There is something very medieval and very British about the Beef Wellington and the way it looks. I had never cooked it before and had been wanting to give it a try for some time. So it goes (and this is one version of the origin), this dish was created in commemoration of Duke of Wellington, the guy who defeated Napoleon in the Battle of Waterloo in 1815. The same guy who went on to be Prime Minister, twice mind you, and lent his name to the Wellington Boot. That’s quite impressive.
It is essentially a piece of beef encased in a layer of duxelle, parma ham and puff pastry. It’s very similar to the French version filet de bœuf en croute. Perhaps this resemblance wasn’t coincidental, considering the timing of events – a patriotic re-naming of the French dish, maybe?
Encasing the meat keeps it moist and tender, and you definitely need a good serving of sides and home-made gravy using the juices of the roasting tray. Like I said, you always need gravy :)

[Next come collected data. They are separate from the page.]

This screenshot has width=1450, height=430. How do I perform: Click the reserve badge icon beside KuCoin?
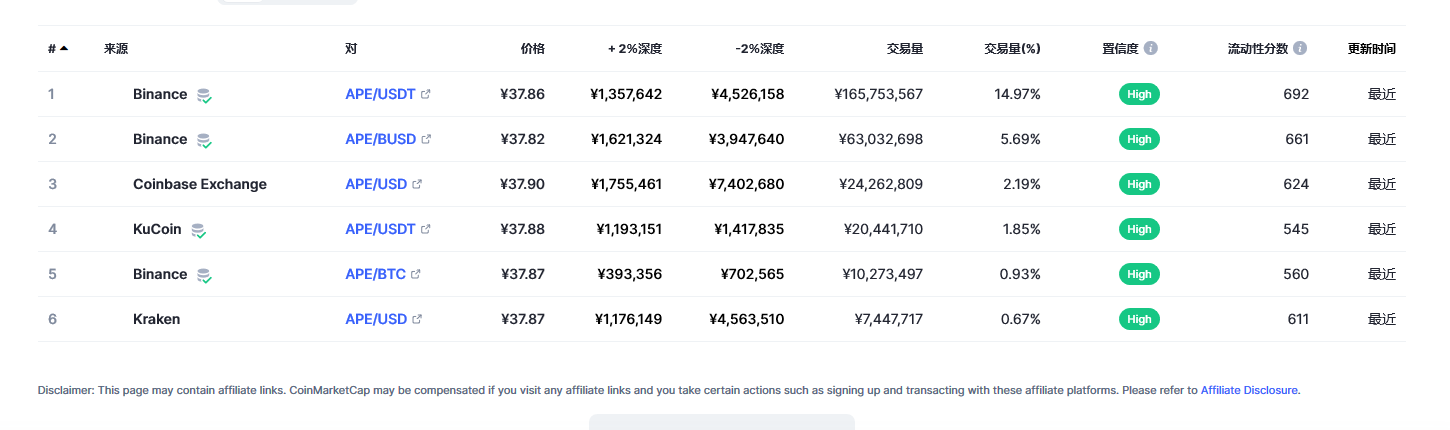click(199, 231)
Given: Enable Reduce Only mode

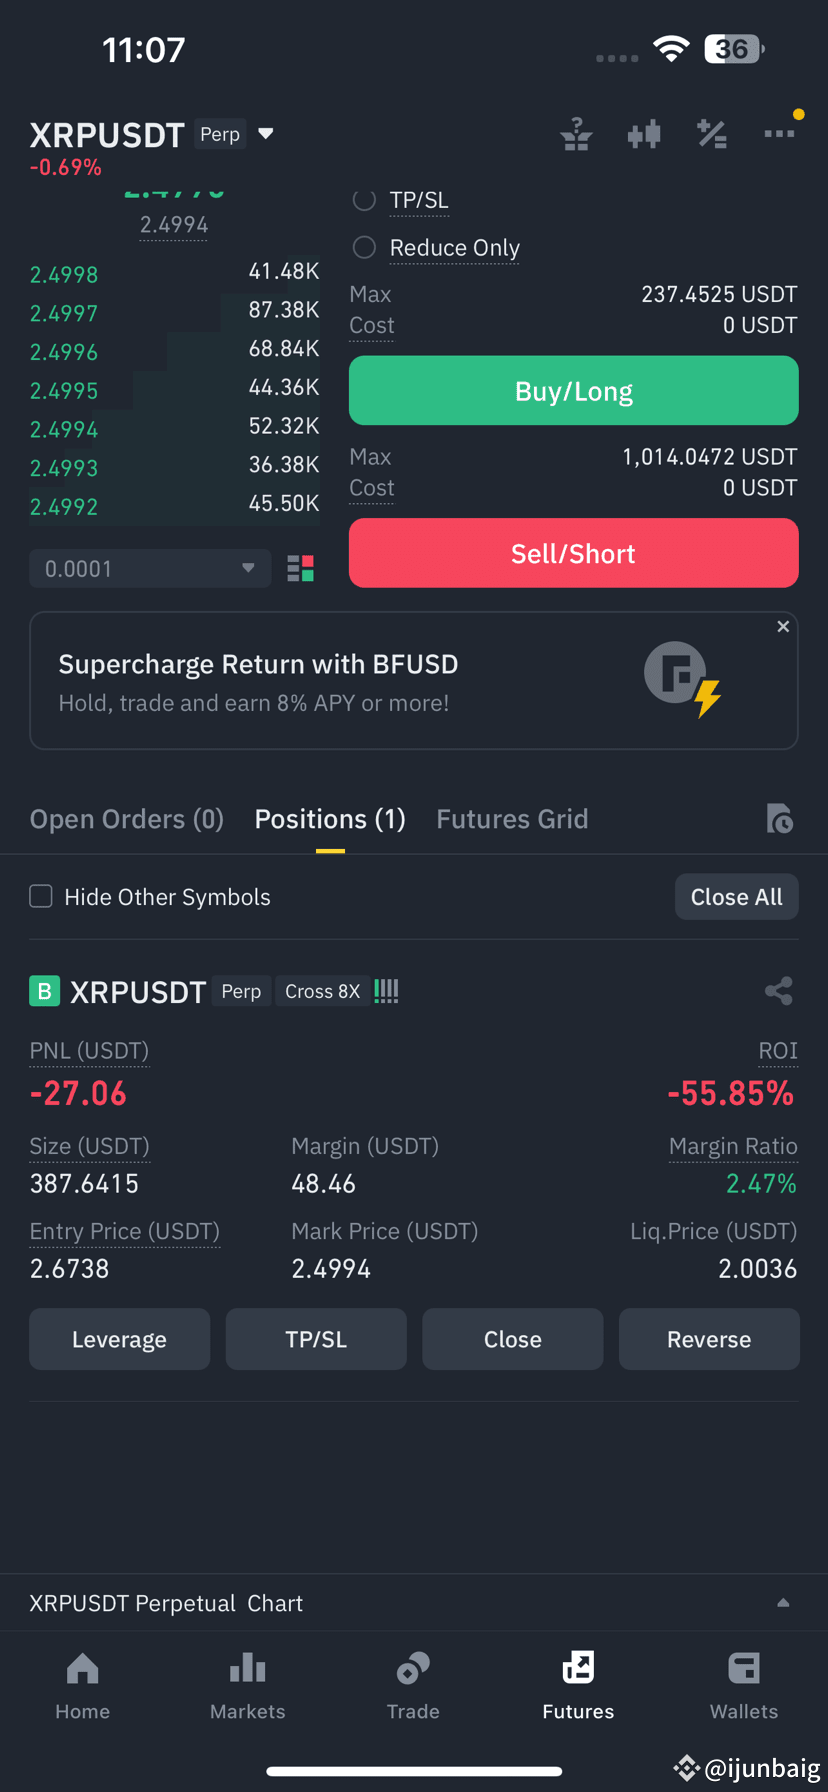Looking at the screenshot, I should click(364, 247).
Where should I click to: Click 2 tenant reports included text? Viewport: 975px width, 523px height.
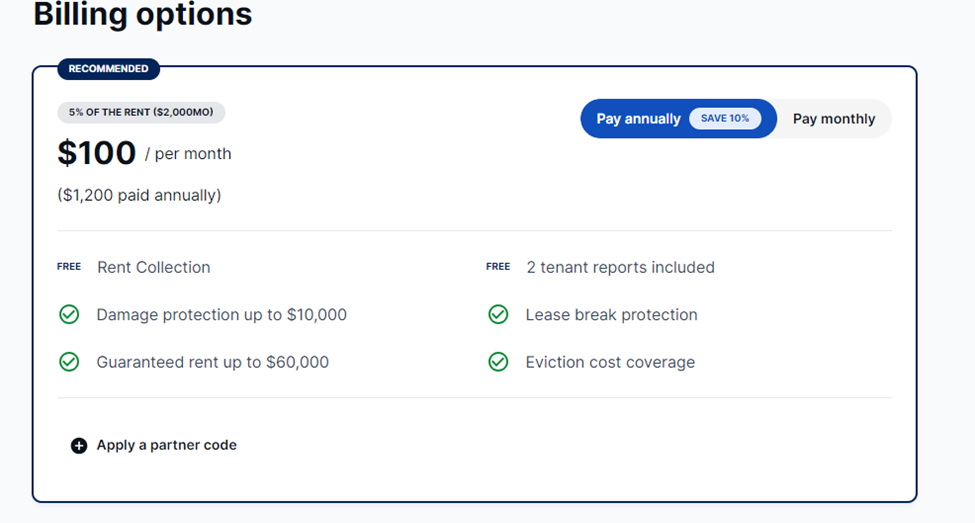pyautogui.click(x=621, y=267)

And how spectacular is it to serve this on the dinner table?
Next time, I might try it with a piece of salmon.
I adapted this recipe from Gordan Ramsey.
Serves 4-6 people
1kg quality beef fillet
3 tbsp olive oil
250g mixed wild mushrooms
10 slices parma ham
2 sprigs fresh thyme
1 tbsp English mustard
500g ready made short crust pastry
2 egg yolks, beaten
Flour, for dusting
Preheat the oven to 220ºC/425ºF/Gas Mark 7. Place the beef fillet on a roasting tray, brushing it all over with 1 tbsp olive oil and season with pepper. Roast in the oven for 15 mins for medium-rare or 20 mins for medium, depending on how you like your beef. Once the beef is cooked, remove it from the oven to cool and chill it in the fridge for 20 mins. Then brush the mustard all over the beef.
To make the duxelles, place the mushrooms in a food processor and pulse to a breadcrumb mixture, but not a smooth paste. Heat the remainder olive oil and butter in a pan, add the mushrooms, thyme and cook for 10 mins until the mixture is softened and can hold it's shape. Season with salt and pepper. Remove the mixture from the pan to cool and remove the thyme.

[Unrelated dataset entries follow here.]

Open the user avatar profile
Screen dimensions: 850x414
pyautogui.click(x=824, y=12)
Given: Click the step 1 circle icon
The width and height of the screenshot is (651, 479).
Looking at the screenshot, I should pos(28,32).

Lay out cling film on the work surface that is twice the length of the parma ham. Place another piece of cling film the same length above the first layer of cling film, slightly over lapping it. Lay the parma ham onto the cling film, overlapping each other and creating a double row so that you can roll the beef fillet onto it. Spread the duxelles over the parma ham and place the beef towards one edge of the parma ham. Using the cling film, draw the parma ham up and onto the beef fillet, rolling it and tightening the parma ham as you continue to roll. Place the beef fillet with the cling film still on in the fridge to chill while you roll the pastry.

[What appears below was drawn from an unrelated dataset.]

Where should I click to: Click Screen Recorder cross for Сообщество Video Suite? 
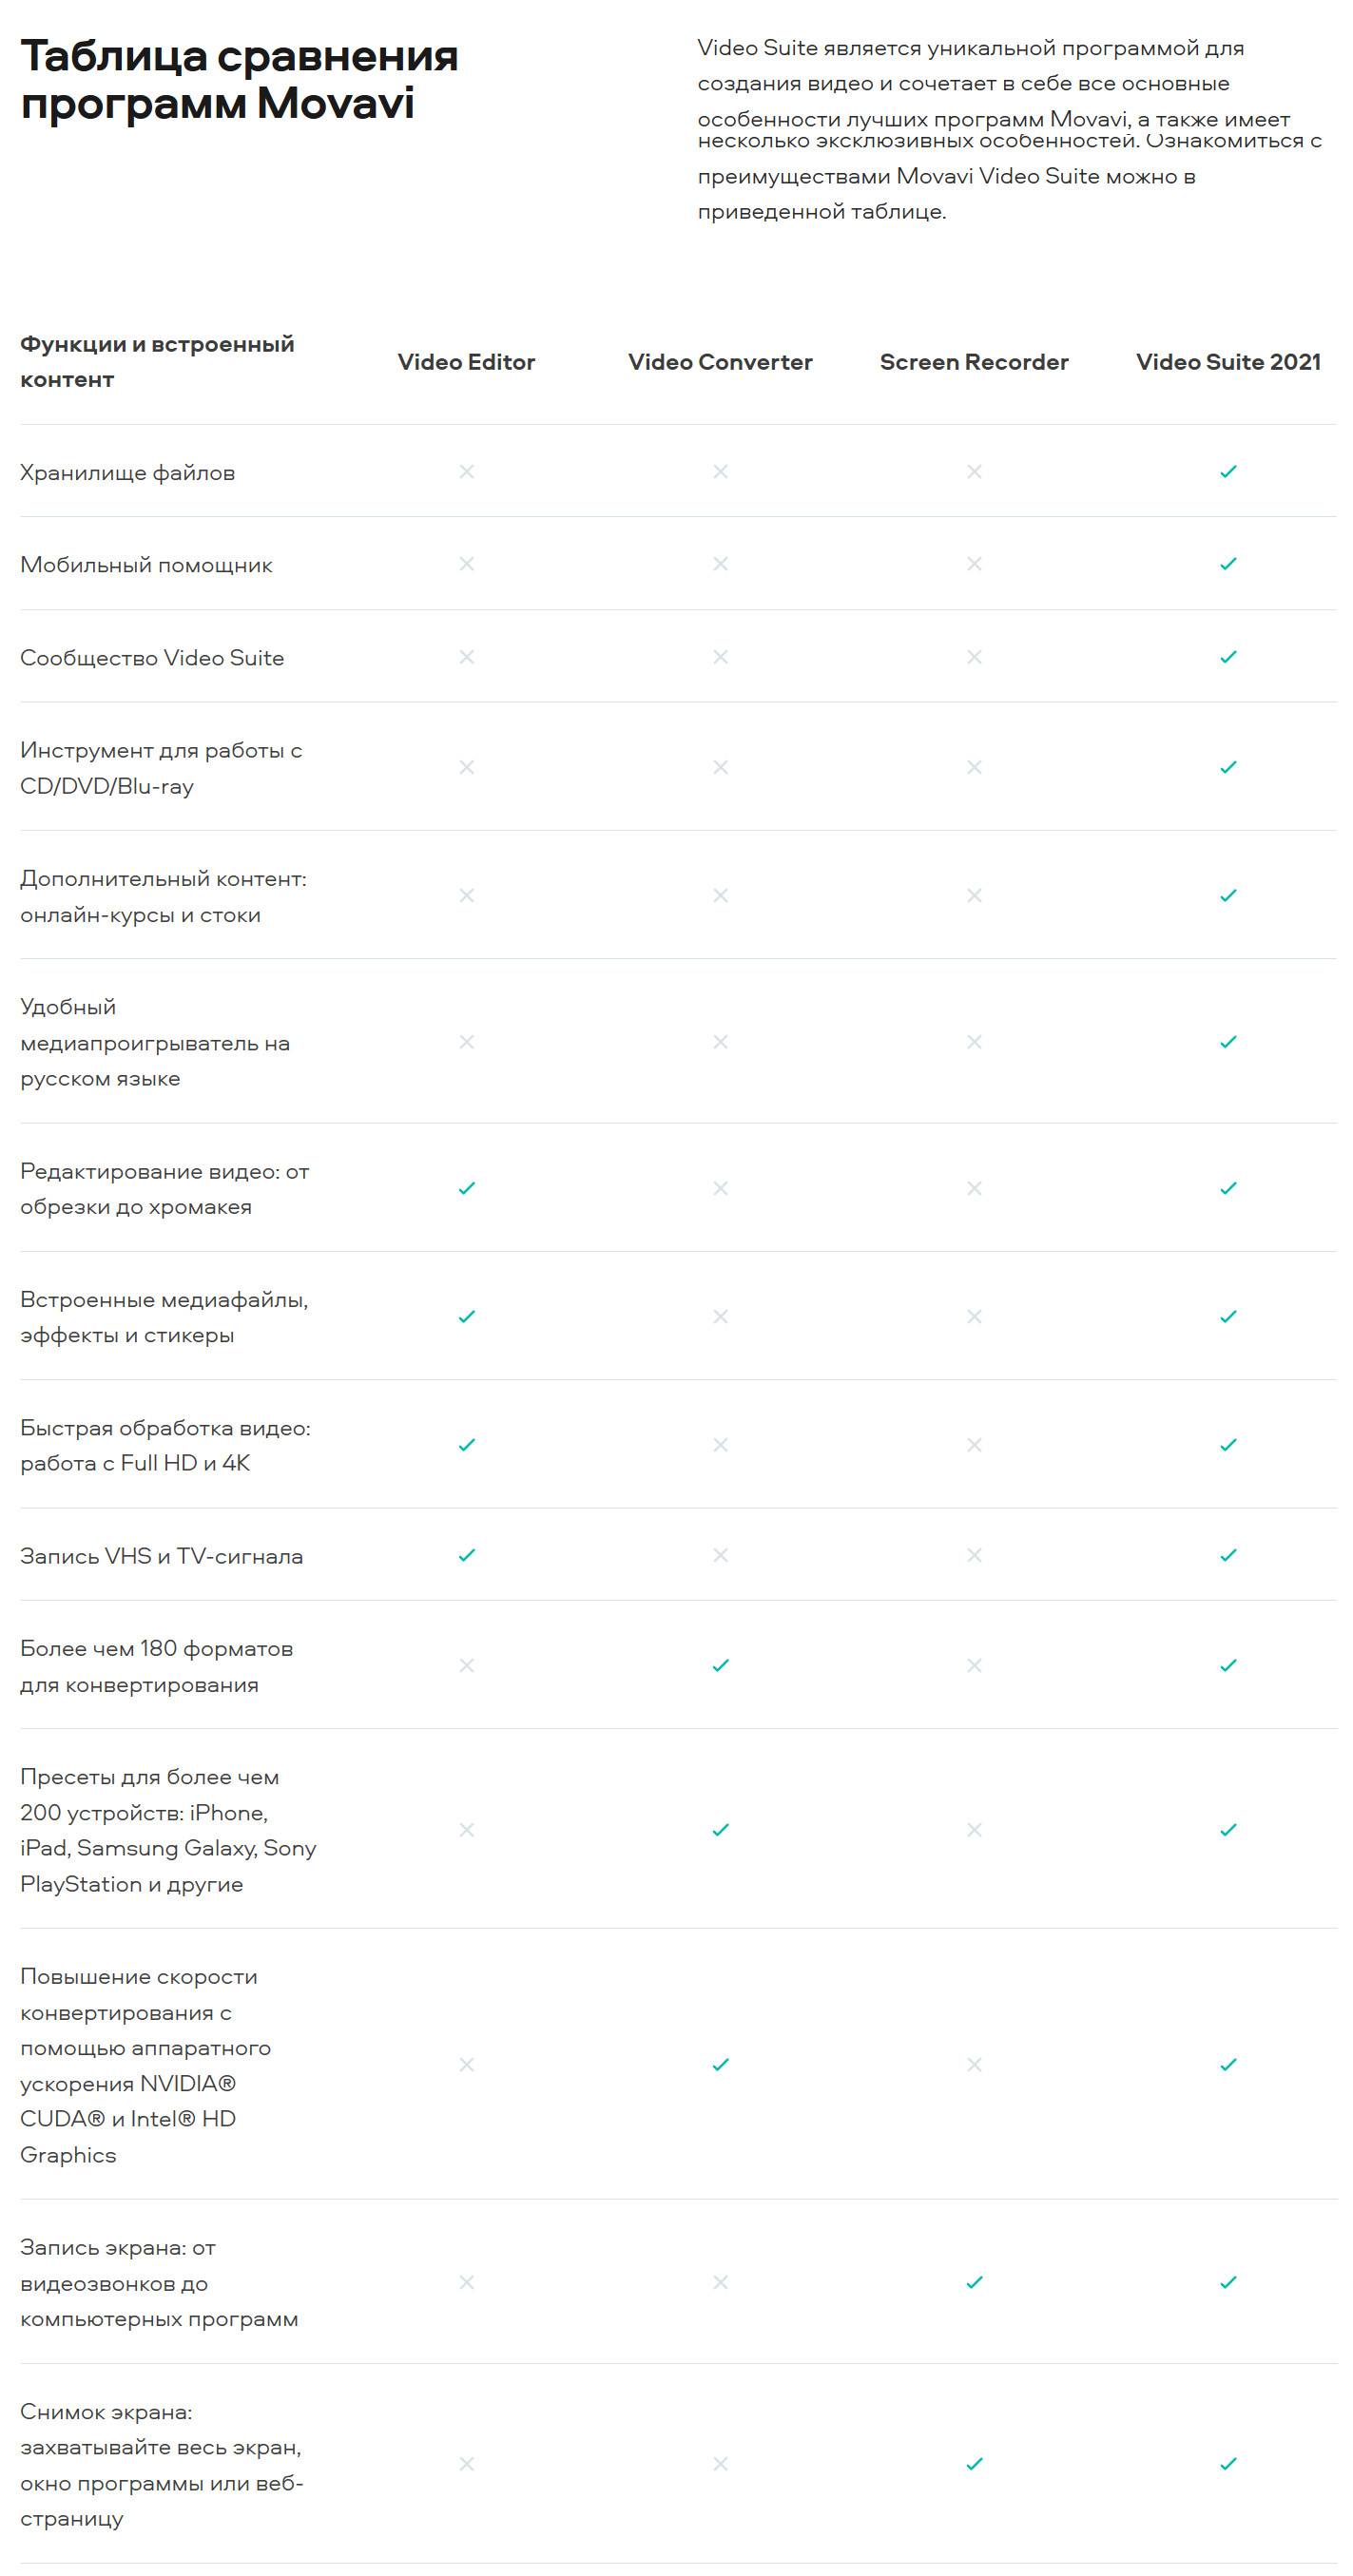coord(974,657)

Dust a work surface with flour. Roll out a third of the pastry into a rectangle about 18 x 30cm and 3mm thickness, and place onto a baking sheet of paper. This will be the base for the beef wellington. Roll out the remainder of the pastry to a rectangle about 28 x 36cm. Remove the beef fillet from the cling film and place it on the centre of the pastry base. Brush the pastry edge, top and side of the beef fillet with the beaten eggs. Carefully lift the second piece of pastry with a rolling pin and drape it on top of the beef fillet. Press the pastry onto the sides of the beef fillet. Trim the pastry joins to about 4cm and using the back of a fork, seal the edges. Brush the pastry all over with the beaten eggs. Use a knife, carefully cut diagonal slits into the pastry, ensuring you don't cut all the way through the pastry. Chill in the fridge for 30 mins.
Pre-heat the oven again to 200ºC/390F/Gas Mark 6. Glaze the beef wellington with some more of the beaten eggs. Cook in the oven for 20-25mins for medium rare or 30 mins for medium. The pastry should be golden and crisp. Let the meat rest for 10 mins before serving.